Watson, I Presume?

Hoatzin in Peru (photo from Wikimedia Commons)

Here’s a bird so unusual that it has no living relatives.  It is the only species in its genus, family and order.  Even with DNA evidence scientists have found nothing quite like it.  The best they can say is that Opisthocomus hoazin is … a bird.

The hoatzin (pronounced “watson”) is a noisy, colorful, pheasant-sized bird that lives in the swamps and river forests of the Amazon and Orinoco basins in South America.  Like herons it nests communally in trees or shrubs over water.  But unlike any other bird the hoatzin eats leaves almost exclusively. Leaves are 82% of its diet.

Leaves are not very nutritious and require bacterial fermentation to digest them.  Leaf-eating mammals (cattle, sheep, goats) have a rumen for that purpose.  Hoatzins have a huge crop that does the job, but it’s so large and heavy that the birds are clumsy in flight.

Fortunately, they don’t need to fly to escape.  The fermentation in their crops is so foul that adult hoatzins smell like manure.  Few animals want to eat them.

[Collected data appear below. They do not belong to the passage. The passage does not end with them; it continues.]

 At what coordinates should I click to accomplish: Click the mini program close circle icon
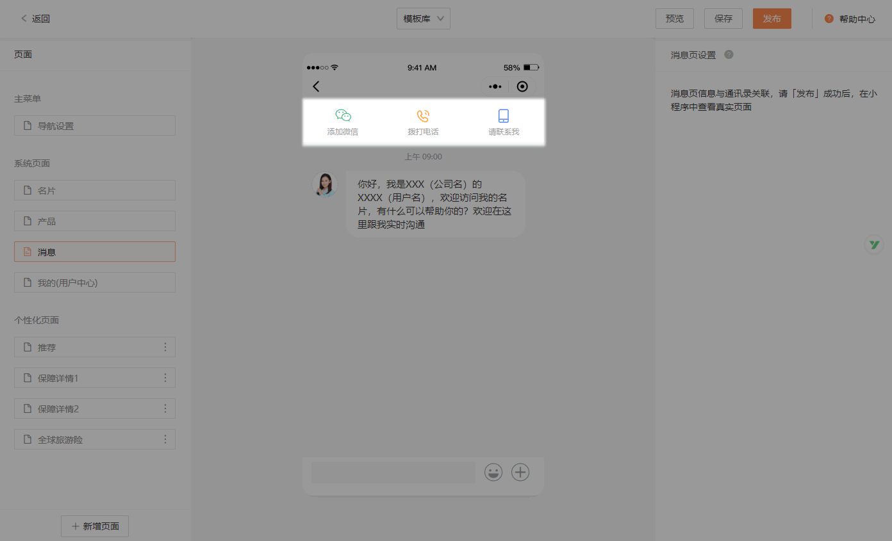pyautogui.click(x=522, y=86)
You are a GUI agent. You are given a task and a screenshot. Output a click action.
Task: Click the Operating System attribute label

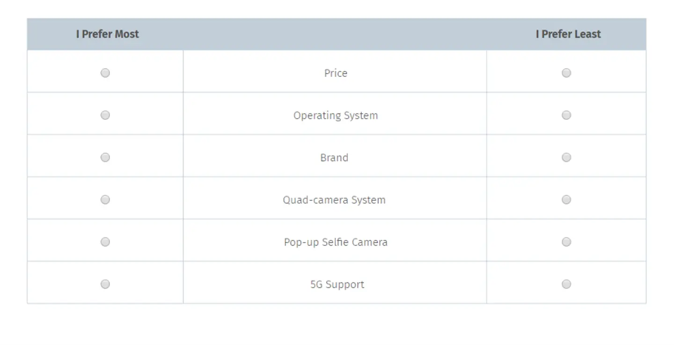pos(336,116)
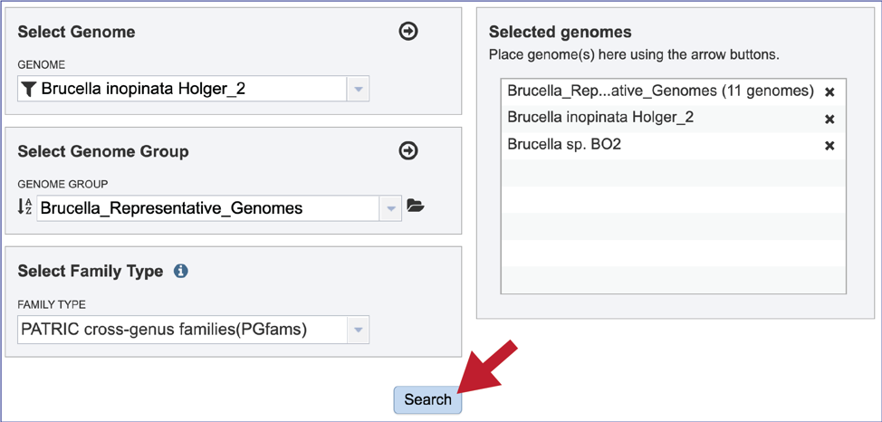Expand the Family Type dropdown arrow
The width and height of the screenshot is (882, 422).
click(359, 330)
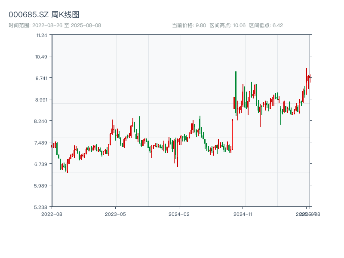The width and height of the screenshot is (344, 258).
Task: Click the 2024-11 x-axis date label
Action: pos(243,214)
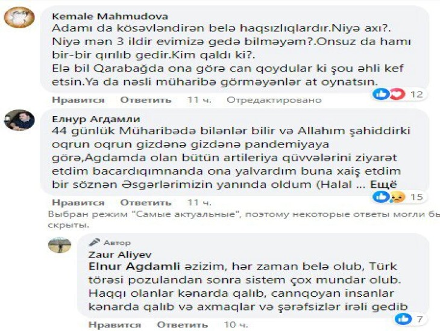
Task: Open Елнур Агдамли's profile picture
Action: pos(19,120)
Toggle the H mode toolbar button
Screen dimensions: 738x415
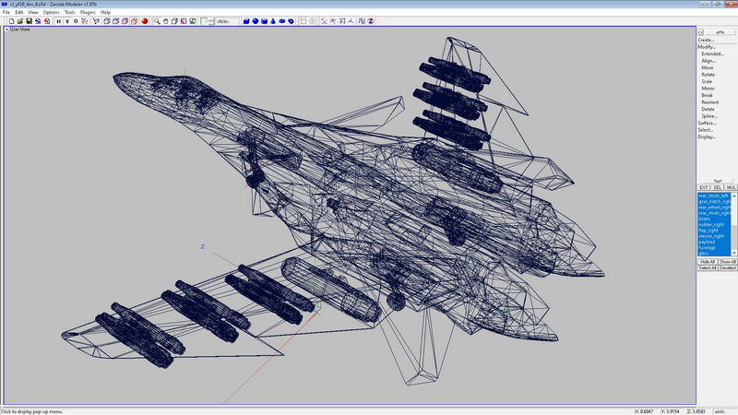click(57, 21)
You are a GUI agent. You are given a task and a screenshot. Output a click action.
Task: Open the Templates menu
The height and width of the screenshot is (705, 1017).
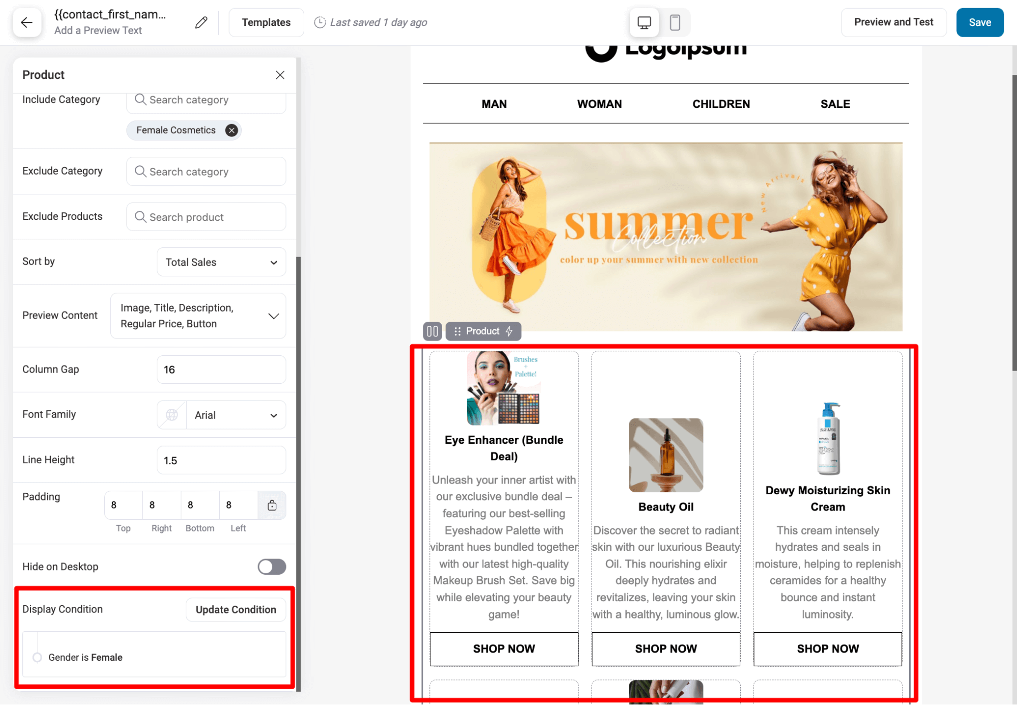pyautogui.click(x=266, y=22)
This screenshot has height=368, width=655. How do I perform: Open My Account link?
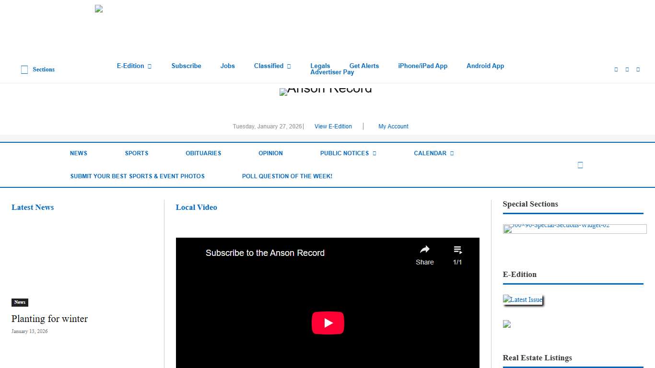[x=393, y=127]
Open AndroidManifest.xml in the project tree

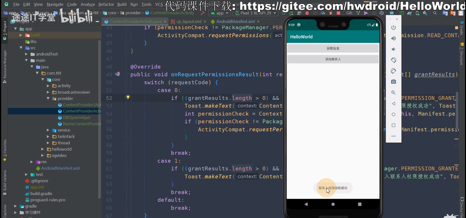(x=60, y=168)
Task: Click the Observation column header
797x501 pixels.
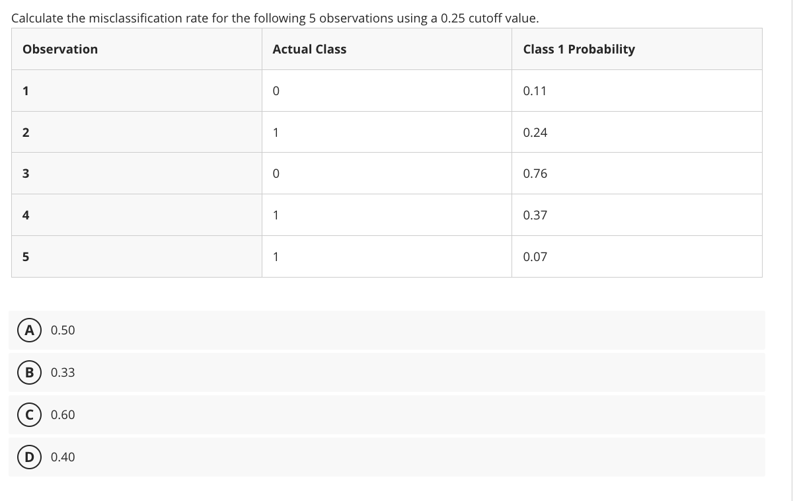Action: click(59, 49)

Hoatzin eggs and young are preyed upon but the young have unique escape tools.  Before they grow flight feathers they have claws on the thumb and forefinger of each wing — like dinosaurs!  When danger threatens they drop from the nest into the water below, swim away and then climb back to the nest using their finger and toe claws.

Since people rarely hunt them, hoatzins seem tame and are easy to find.

Stinky bird in the Amazon jungle gloom? It’s a hoatzin, I presume.